Synthetics do three things that conventionals do not **easily** handle:

1. Flow better at extremely cold temperatures thereby lubricating parts faster than a conventional can--e.g. a 5W-40 flows faster than a 15W-40.
2. Provide high temperature protection because they do not break down as fast as conventionals.
3. Allow for extended oil changes because the additive package is usually better--e.g. the Total Base Number (TBN) is higher from the start versus a conventional.

However, without a bypass system, I would question if a PSD can do extended OCIs because synthetics cannot help with fuel dilution--only changing the oil will help with that. So that leaves you with #1 and #2 and if those are criteria that you meet, then a synthetic may be for you. I spent some time considering which I would use in my PSD when I first bought it and thus far I have not used a conventional. I have used 3 synthetics and 2 synthetic blends. Plenty of people use conventionals in these trucks and have no problems and put plenty of miles on them. I adopted the severe duty maintenance schedule on my PSD due to the use of biodiesel fuel blends (no plain diesel near me in the Houston area) and more often than not I am operating at sustained ambient temperatures above 100°F (38°C)--at least during the summer.

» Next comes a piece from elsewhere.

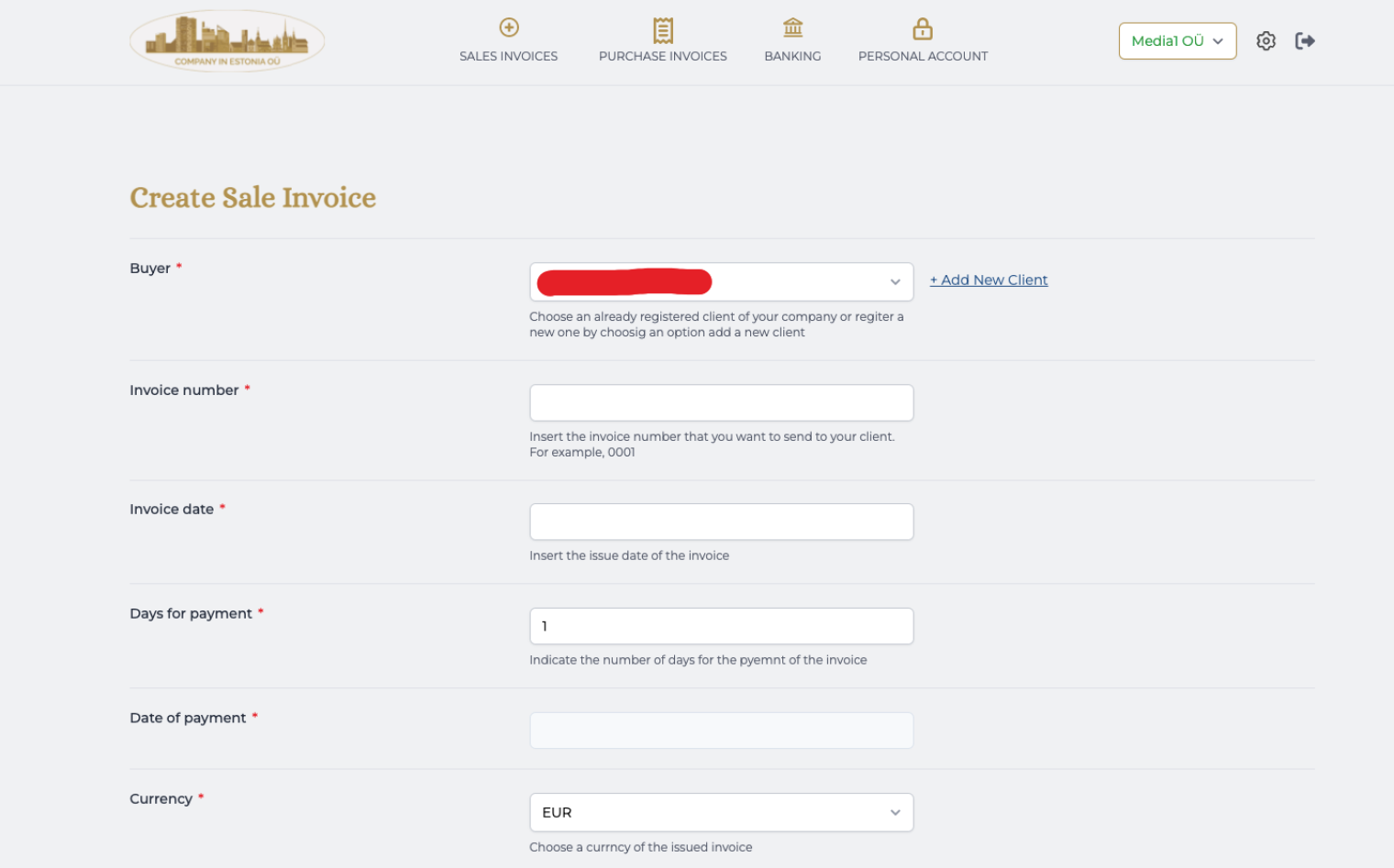Open the Currency dropdown showing EUR
This screenshot has height=868, width=1394.
(721, 812)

Now, with all of that said, the cost between conventionals, synblends, and synthetics continues to close (as do the attributes). Note I am not going into the Group II, II+, III, and III+ versus Group IV and V argument when discussing synthetics--I am talking about off the shelf "synthetics". So many times we are not talking about large amounts of money to run a synblend or a synthetic versus a conventional. So "sleep easy at night by using a synthetic" can be found fairly cost effectively for those that want or need it.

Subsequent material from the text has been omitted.